▶ **EXCERPT PROVIDED**:
__________________________________________________

It functions much like can but with the sense of being physically possible to do.

====Enter, join====
ເຂົ້າ, khao /[kʰȁw]/, to enter, to join, to participate

Used to indicate movement from one place to another inside, such as a house or building.

===Recipiency===
ໃຫ້, hai /[hȁj]/ to give, to permit, to let

Used to indicate that the verb is intended for someone or something else or to express a desire, a wish, or a command.

==Affirmation and negation==
To say no is as simple as saying ບໍ່ (bo /[bɔ̄ː]/), and negation simply involves placing that word in front of the verb, adjective, adverb, or noun to be negated. To say yes, especially to indicate that one is listening, one uses ໂດຍ (doi /[dòːj]/), especially in formal situations, or ເຈົ້າ (chao /[t͡ɕâw]/). To answer a question, one often repeats the verb of action that was used in the question to indicate that that action was or will be completed. One can also use ແມ່ນ (mén /[mɛ̄n]/), especially if the question had ແມ່ນ, as an element of the interrogative particle.

==Adverbs and adjectives==
Little distinction can be made between adjectives and adverbs, as any adjective that could logically be used to modify a verb can also be used as an adverb. They are often duplicated to indicate a superlative and can even be modified like verbs, mainly by the lack of a copula to link the object and adjective/adverb. Adjectives come after the noun.

==Equivalence, comparatives, and superlatives==
To indicate that something is the same, one uses ຄືກັນ (khu kan /[kʰɯ́ː kàn]/). To indicate that one is similar to something else, one uses ຄືກັບ (khu kap /[kʰɯ́ː káp]/).

Comparatives take the form "A ກວ່າ (kwa /[kuā]/) B", or A is more than B. The superlative is expressed by "A ທີ່ສຸດ (thisut /[tʰīː sút]/)", or A is the best. All adjectives can be altered in this way:

==Questions==
Lao uses special tag words at the beginning or the end of the sentence to indicate a question, so the modern use of the question mark (?) is redundant.

__________________________________________________

▶ **RAW RECORDS**:
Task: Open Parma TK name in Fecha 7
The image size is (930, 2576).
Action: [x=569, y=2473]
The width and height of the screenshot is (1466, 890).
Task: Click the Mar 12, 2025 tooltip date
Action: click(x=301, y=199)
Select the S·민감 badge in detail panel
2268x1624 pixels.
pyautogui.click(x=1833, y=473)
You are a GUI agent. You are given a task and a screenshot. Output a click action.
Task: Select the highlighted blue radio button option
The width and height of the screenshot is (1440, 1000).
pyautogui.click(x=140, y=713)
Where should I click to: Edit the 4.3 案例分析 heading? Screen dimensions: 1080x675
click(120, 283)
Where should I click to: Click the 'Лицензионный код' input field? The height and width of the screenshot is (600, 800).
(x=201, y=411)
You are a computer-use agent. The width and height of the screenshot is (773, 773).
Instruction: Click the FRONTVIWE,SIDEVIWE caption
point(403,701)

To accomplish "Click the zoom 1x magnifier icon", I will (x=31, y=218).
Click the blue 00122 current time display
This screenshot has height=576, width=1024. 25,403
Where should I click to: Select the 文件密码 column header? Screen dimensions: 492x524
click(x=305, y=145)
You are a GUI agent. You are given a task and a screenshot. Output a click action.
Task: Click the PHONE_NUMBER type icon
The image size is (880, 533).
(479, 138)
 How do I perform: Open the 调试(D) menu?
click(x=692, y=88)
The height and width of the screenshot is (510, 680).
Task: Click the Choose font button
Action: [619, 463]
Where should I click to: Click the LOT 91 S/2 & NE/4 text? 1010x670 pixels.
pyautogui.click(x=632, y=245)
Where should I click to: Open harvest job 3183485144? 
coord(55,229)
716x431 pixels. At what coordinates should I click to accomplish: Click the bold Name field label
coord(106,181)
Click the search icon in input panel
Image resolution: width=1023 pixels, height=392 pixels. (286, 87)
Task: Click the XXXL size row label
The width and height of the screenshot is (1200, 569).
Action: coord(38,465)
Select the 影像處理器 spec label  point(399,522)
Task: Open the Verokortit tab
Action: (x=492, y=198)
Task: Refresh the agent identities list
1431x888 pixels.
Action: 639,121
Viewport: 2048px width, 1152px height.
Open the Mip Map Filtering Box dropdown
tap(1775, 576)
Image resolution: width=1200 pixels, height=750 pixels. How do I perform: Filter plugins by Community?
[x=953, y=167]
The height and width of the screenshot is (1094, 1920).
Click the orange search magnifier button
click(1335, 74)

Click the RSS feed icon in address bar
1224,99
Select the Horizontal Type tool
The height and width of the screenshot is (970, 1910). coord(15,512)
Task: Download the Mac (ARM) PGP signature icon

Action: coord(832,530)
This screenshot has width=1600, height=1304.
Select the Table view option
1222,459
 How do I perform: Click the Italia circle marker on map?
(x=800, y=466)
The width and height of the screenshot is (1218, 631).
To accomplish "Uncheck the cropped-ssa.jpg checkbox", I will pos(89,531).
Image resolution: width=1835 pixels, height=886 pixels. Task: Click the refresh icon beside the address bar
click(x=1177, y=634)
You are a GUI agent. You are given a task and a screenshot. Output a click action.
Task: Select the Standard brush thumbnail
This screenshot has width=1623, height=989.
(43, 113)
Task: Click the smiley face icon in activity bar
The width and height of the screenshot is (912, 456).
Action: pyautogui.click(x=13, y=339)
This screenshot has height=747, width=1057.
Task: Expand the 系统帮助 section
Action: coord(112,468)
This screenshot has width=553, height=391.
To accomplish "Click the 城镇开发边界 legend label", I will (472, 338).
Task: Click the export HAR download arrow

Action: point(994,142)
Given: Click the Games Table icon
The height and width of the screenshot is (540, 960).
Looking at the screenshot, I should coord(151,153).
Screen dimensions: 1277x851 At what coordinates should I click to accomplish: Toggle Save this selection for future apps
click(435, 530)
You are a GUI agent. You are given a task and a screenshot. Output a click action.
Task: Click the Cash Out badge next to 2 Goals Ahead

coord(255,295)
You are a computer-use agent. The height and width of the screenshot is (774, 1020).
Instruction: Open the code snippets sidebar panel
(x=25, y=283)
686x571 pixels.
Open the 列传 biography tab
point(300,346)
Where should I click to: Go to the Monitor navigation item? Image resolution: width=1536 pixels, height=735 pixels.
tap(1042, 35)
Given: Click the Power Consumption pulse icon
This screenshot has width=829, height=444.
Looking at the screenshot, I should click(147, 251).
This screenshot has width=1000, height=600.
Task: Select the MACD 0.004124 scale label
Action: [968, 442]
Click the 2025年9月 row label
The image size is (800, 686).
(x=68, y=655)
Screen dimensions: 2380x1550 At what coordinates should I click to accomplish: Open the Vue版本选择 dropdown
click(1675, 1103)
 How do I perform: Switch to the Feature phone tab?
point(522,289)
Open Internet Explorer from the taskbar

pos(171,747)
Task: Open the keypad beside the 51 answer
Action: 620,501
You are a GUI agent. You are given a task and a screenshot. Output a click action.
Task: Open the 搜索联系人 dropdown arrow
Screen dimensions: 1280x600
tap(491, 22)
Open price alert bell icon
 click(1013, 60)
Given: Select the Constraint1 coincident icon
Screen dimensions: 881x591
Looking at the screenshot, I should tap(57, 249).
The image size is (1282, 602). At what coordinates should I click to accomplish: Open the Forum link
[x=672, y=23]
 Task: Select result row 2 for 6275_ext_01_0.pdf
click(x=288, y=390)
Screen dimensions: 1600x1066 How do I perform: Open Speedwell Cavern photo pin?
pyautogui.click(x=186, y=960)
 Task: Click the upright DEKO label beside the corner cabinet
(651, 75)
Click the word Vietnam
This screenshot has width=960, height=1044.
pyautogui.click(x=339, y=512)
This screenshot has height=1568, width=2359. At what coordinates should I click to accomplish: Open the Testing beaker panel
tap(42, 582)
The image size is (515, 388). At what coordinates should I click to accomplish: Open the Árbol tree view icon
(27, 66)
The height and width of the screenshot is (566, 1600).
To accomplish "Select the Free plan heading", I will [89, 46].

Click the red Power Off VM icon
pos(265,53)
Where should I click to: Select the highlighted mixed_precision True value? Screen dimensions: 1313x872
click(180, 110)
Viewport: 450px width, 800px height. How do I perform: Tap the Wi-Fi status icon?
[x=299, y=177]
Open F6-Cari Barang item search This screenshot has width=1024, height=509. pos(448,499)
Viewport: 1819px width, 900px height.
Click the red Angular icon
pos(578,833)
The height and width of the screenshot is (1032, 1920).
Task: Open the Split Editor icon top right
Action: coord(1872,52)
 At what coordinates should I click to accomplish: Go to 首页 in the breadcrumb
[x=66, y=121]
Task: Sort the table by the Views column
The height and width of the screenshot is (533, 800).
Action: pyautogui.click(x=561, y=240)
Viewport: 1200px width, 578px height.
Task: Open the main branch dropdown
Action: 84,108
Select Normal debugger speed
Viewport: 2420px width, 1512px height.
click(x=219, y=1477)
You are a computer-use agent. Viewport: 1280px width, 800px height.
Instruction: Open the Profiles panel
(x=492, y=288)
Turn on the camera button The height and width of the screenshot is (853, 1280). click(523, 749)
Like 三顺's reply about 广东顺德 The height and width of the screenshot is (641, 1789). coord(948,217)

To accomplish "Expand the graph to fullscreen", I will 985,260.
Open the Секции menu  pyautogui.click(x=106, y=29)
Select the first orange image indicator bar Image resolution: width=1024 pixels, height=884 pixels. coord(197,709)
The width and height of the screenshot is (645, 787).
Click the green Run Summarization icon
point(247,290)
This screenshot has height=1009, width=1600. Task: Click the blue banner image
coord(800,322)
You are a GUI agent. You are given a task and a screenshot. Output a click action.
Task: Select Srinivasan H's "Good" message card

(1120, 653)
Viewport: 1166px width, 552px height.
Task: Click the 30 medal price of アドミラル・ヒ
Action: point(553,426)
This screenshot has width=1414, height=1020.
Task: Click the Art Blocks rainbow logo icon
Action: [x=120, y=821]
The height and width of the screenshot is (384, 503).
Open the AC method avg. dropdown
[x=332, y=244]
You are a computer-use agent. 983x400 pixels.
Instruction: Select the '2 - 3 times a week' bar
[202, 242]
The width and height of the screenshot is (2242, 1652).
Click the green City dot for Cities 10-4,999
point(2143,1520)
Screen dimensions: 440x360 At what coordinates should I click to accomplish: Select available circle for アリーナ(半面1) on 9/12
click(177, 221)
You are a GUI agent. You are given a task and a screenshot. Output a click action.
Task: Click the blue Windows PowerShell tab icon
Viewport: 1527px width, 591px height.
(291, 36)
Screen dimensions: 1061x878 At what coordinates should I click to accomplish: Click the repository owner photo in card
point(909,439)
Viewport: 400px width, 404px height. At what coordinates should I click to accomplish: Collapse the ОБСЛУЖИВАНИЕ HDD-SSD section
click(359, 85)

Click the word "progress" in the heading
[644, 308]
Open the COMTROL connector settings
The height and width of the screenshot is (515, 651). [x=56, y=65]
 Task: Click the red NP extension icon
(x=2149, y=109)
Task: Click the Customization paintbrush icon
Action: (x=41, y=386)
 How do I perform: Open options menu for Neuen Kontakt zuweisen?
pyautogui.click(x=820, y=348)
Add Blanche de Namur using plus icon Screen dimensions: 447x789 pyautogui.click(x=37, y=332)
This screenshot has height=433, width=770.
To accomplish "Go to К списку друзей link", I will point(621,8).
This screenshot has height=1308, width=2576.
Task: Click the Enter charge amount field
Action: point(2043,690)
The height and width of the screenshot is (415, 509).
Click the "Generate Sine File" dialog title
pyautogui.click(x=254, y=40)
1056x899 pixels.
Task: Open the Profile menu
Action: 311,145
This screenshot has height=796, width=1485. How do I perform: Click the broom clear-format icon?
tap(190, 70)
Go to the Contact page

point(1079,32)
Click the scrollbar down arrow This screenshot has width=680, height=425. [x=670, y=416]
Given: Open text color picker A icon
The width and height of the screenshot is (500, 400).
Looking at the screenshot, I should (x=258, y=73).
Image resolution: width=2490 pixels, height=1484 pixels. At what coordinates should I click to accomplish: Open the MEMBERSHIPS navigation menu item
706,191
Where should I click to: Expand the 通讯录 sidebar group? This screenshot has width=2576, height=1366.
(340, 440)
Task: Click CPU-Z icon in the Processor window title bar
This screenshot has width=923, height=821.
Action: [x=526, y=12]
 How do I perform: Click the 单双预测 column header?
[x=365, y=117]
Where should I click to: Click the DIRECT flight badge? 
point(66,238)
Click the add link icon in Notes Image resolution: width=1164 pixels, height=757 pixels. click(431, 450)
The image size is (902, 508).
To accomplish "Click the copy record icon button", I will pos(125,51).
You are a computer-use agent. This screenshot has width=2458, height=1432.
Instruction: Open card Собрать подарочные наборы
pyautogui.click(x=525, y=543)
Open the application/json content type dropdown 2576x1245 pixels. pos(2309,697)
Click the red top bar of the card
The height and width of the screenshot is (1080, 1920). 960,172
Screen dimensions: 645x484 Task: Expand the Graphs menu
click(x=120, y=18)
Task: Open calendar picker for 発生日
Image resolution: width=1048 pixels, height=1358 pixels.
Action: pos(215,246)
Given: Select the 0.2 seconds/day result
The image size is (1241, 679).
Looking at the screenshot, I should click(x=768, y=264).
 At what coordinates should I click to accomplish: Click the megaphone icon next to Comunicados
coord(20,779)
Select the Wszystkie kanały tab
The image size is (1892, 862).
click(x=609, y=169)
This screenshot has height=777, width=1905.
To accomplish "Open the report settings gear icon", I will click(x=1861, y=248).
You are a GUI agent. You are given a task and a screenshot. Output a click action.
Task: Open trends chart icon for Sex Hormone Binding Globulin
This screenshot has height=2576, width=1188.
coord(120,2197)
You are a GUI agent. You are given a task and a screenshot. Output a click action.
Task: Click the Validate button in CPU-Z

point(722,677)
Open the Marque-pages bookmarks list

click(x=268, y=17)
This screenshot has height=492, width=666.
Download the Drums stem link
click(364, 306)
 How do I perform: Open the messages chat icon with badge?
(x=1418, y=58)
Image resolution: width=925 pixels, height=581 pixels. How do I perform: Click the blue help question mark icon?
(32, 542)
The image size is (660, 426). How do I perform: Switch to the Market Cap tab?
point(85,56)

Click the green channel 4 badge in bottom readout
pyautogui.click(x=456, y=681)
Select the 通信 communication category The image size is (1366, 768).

__________________________________________________

▶ **EXERCISE TASK 1**:
Print the passage on Lao grammar from "It functions much" to "house or building.".
▶ **EXERCISE TASK 2**:
Proceed with the passage on Lao grammar, writing on from its final sentence.
The material plays no part in what comes next.

▶ **FINAL ANSWER 1**:
It functions much like can but with the sense of being physically possible to do.

====Enter, join====
ເຂົ້າ, khao /[kʰȁw]/, to enter, to join, to participate

Used to indicate movement from one place to another inside, such as a house or building.

▶ **FINAL ANSWER 2**:
Yes–no questions end in ບໍ່ (bo /[bɔ̄ː]/), but Lao also has other sentence interrogative finals that indicate whether or not the speaker expects an answer, knows the answer to be expected, will be surprised, or is rhetorically asking a question, but they are generally used only in conversational settings.

Other common interrogatives

Who? ຜູ້ໃດ (phoudai /[pʰȕː dàj]/) and its common short form ໃຜ (phai /[pʰǎj]/)

What? ຈັ່ງໃດ (changdai /[t͡ɕāŋ.dàj]/) and its common short form ຫຽັງ (gnang /[ɲǎŋ]/)

Where? ໃສ (sai /[săj]/)

When? ເມື່ອໃດ (mua dai /[mɯ̄a dàj]/), and many others.

There are numerous ways to ask when something will occur, many of which are formed by adding ໃດ (dai //dàj//) which after a noun marking time, e.g., ເວລາໃດ (vela dai /[wéː láː dàj]/), ຍາມໃດ (gnam dai /[ɲáːm dàj]/), and ປານໃດ (pan dai /[pàːn dài]/).

Why? ເປັນຈັ່ງໃດ (pen changdai /[pèn t͡ɕāŋ.dàj]/)

The phrase by itself can also mean What's wrong?, but can also ask why or for what reason a condition is occurring.

How?
 ແນວໃດ (nèw dai /[nɛ́ːw dàj]/)

There are numerous ways to ask how?, some interchangeable with Lao equivalents for what? and why? but in the sense of how something is accomplished or done, one can also use ເຊັ່ນໃດ (sen dai /[sēn.dàj]/), ຢ່າງໃດ (yang dai /[jāːŋ dàj]/) or ດັ່ງໃດ (dang dai /[dāŋ.dàj]/).

How Much/Many? (General Things) ຈັກ (chak /[t͡ɕák]/)

How Much? (Price) ເທົ່າໃດ (thao dai /[tʰāw dàj]/) or its variant ທໍ່ໃດ (tho dai /[tʰɔ̄ː dàj]/)

Right? Correct? ແມ່ນບໍ່ (mèn bo /[mɛ̄n bɔ̄ː]/)

Already? Yet? ແລ້ວບໍ່ (lèw bo //lɛ̂ːw bɔ̄ː//)

Or not? ຫຼືບໍ່ (lu bo //lɯ̀ bɔ̄ː//)

Eh? ຫຼື (lu //lɯ̀//)

This is a rather informal interrogative particle equivalent to English eh? or hmm? or huh?.

Answers to questions usually just involve repetition of the verb and any nouns for clarification.
- Question: ສະບາຍດີບໍ່ (sabai di bo /[sā.bàːj dìː bɔ̄ː]/) Are you well?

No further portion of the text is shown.